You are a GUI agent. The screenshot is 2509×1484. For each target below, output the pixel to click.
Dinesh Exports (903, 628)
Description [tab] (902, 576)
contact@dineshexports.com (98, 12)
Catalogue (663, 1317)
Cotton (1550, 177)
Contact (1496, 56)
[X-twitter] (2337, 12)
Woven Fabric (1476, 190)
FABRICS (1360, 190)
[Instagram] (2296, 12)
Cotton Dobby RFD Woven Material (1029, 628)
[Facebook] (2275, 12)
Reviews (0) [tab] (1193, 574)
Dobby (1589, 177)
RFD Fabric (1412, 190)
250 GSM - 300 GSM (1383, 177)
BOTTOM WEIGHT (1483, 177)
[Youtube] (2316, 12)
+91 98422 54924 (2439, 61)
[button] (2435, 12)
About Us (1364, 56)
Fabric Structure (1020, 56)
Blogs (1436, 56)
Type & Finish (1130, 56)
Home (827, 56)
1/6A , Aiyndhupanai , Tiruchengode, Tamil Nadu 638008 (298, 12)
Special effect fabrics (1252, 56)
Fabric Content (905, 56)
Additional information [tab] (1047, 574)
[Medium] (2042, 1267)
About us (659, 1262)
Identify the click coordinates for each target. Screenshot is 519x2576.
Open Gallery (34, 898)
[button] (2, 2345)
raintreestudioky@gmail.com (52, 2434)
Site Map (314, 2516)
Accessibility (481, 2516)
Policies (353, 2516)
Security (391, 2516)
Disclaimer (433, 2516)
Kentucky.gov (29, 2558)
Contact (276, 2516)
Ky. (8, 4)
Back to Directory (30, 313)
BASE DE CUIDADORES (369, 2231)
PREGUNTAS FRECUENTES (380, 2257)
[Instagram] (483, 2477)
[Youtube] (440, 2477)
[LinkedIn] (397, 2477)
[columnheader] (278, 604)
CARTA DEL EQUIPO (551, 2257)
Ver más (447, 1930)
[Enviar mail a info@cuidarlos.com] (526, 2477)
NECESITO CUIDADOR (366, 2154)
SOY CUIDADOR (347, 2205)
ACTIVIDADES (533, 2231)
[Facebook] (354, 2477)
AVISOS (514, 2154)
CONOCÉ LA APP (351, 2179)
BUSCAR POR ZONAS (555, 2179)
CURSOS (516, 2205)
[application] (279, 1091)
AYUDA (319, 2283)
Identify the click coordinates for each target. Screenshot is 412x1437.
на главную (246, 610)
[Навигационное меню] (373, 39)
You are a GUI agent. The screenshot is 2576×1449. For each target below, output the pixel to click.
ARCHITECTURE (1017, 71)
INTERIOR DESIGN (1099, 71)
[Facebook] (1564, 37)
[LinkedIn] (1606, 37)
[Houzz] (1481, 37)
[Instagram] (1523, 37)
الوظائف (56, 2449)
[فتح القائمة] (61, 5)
::::::
WHAT THIS TASK INVOLVES: Only an exact transcription of all the records above counts as an answer.

RESPONSE TO THE TASK:
You are a GUI agent. The screenshot is 2509×1484. For each target below, output the pixel to click.
Dinesh Exports (903, 628)
Description [tab] (902, 576)
contact@dineshexports.com (98, 12)
Catalogue (663, 1317)
Cotton (1550, 177)
Contact (1496, 56)
[X-twitter] (2337, 12)
Woven Fabric (1476, 190)
FABRICS (1360, 190)
[Instagram] (2296, 12)
Cotton Dobby RFD Woven Material (1029, 628)
[Facebook] (2275, 12)
Reviews (0) [tab] (1193, 574)
Dobby (1589, 177)
RFD Fabric (1412, 190)
250 GSM - 300 GSM (1383, 177)
BOTTOM WEIGHT (1483, 177)
[Youtube] (2316, 12)
+91 98422 54924 (2439, 61)
[button] (2435, 12)
About Us (1364, 56)
Fabric Structure (1020, 56)
Blogs (1436, 56)
Type & Finish (1130, 56)
Home (827, 56)
1/6A , Aiyndhupanai , Tiruchengode, Tamil Nadu 638008 (298, 12)
Special effect fabrics (1252, 56)
Fabric Content (905, 56)
Additional information [tab] (1047, 574)
[Medium] (2042, 1267)
About us (659, 1262)
Identify the click coordinates for each target. Screenshot is 519x2576.
Open Gallery (34, 898)
[button] (2, 2345)
raintreestudioky@gmail.com (52, 2434)
Site Map (314, 2516)
Accessibility (481, 2516)
Policies (353, 2516)
Security (391, 2516)
Disclaimer (433, 2516)
Kentucky.gov (29, 2558)
Contact (276, 2516)
Ky. (8, 4)
Back to Directory (30, 313)
BASE DE CUIDADORES (369, 2231)
PREGUNTAS FRECUENTES (380, 2257)
[Instagram] (483, 2477)
[Youtube] (440, 2477)
[LinkedIn] (397, 2477)
[columnheader] (278, 604)
CARTA DEL EQUIPO (551, 2257)
Ver más (447, 1930)
[Enviar mail a info@cuidarlos.com] (526, 2477)
NECESITO CUIDADOR (366, 2154)
SOY CUIDADOR (347, 2205)
ACTIVIDADES (533, 2231)
[Facebook] (354, 2477)
AVISOS (514, 2154)
CONOCÉ LA APP (351, 2179)
BUSCAR POR ZONAS (555, 2179)
CURSOS (516, 2205)
[application] (279, 1091)
AYUDA (319, 2283)
Identify the click coordinates for each target. Screenshot is 412x1437.
на главную (246, 610)
[Навигационное меню] (373, 39)
You are a GUI agent. The screenshot is 2576×1449. For each target below, output the pixel to click.
ARCHITECTURE (1017, 71)
INTERIOR DESIGN (1099, 71)
[Facebook] (1564, 37)
[LinkedIn] (1606, 37)
[Houzz] (1481, 37)
[Instagram] (1523, 37)
الوظائف (56, 2449)
[فتح القائمة] (61, 5)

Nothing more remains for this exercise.